# WHAT TO WORK ON
1. Answer these questions from the passage below, one per line:
(a) On what date did Nichole Sánchez see her brother Adelbert?
(b) Who had Marcus Precella been living with?
(c) What did D pack in a garbage bag for the camping trip?
2. Reproduce word for word the stretch of the passage below from "George had a" through "it back together.".

# READING TEXT
■ ■ ■
George had a hard time processing what happened. He walked up the stairs, went into Rachael's room, and looked around. Then he walked into Lelah's room. Did the same. After that, he found himself in his and Ann's room. Finally he realized he was wandering the hallways of the house, head in his hands, unable to come to terms with the night's events. George was the provider; he was the man of the house who was supposed to make everything better. But this—how in the hell was he going to manage?
How do I fix this? If I could only fix this. . . . Something's broken. . . . If I could find out what it is, I could put it back together.
SEVENTEEN-YEAR-OLD
Nichole Sánchez saw her brother, Adelbert, on Wednesday afternoon, July 16, 2003. Being cousins, Adelbert Sánchez and Marcus Precella hung out together. Marcus had been living with Tiffany Rowell. They were in love and planning a life together. On this day Marcus had called Adelbert, who was at his older sister's house with Nichole, often called “Nona.” Marcus said something about a party at Tiffany's that night. Did Adelbert want to go?
“Yeah,” Adelbert said. “Come and pick me up.”
When Marcus arrived, Adelbert looked at his little sister and said, “Nona, I'm leaving now. See you later.”
“Well,” Nichole said, “you need to be careful.” Nichole had no idea why she said it. It was just a
feeling
she had on that day; and Nichole was someone who went with her feelings. She and Adelbert were not prone to wish each other safety or hug and make good-byes into sentimental displays of affection. But something told Nichole on this day to reach out and say something to the brother she idolized and adored.
D, who was also sometimes called “AD,” gave one of his signature smiles to his little sis, saying, “I'm always careful, Nona.”
Marcus piped in, “Hey, don't worry. I'll take care of him.”
Adelbert sensed that Nichole was acting a bit strange. He walked over, gave her a big hug, and then kissed her on the cheek. “Don't worry, Nona. I'll be fine.”
“We really weren't ever touchy-feely with each other,” Nichole recalled. “If I got a hug from him, it was usually followed by a slap in the head.” You know, a big-brother thing.
Looking at his sister, Adelbert said, “Hey, I love you. . . .
Don't
worry. I'll be careful. We'll talk soon.”
One memory of her brother that Nichole took comfort in was the family's annual camping trips when they were young. “We were always given whatever we wanted,” Nichole said. “My parents spoiled us. Clothes. Electronics. The finer things in life kids want.”
As they were packing for a camping trip, Nichole looked at D and said, “What are you doing?”
He had a garbage bag filled with sneakers: brand-new, unscuffed, a pair to match any outfit. D had this big suitcase with a change of clothes for what Nichole joked later seemed like “two weeks.”
She told him, “We're going only for the weekend—two nights! What are you
doing
?” But that was D: he would change outfits two or three times a day. He had to have clean clothes, spotless, all the time.
■ ■ ■
# RECORDED INFORMATION
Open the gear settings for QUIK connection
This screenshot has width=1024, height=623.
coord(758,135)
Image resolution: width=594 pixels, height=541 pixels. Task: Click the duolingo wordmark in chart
■ ■ ■
# RESULTS FOR EACH TASK
1.
(a) Wednesday afternoon, July 16, 2003
(b) Tiffany Rowell
(c) Brand-new, unscuffed sneakers, a pair to match any outfit

2.
George had a hard time processing what happened. He walked up the stairs, went into Rachael's room, and looked around. Then he walked into Lelah's room. Did the same. After that, he found himself in his and Ann's room. Finally he realized he was wandering the hallways of the house, head in his hands, unable to come to terms with the night's events. George was the provider; he was the man of the house who was supposed to make everything better. But this—how in the hell was he going to manage?
How do I fix this? If I could only fix this. . . . Something's broken. . . . If I could find out what it is, I could put it back together.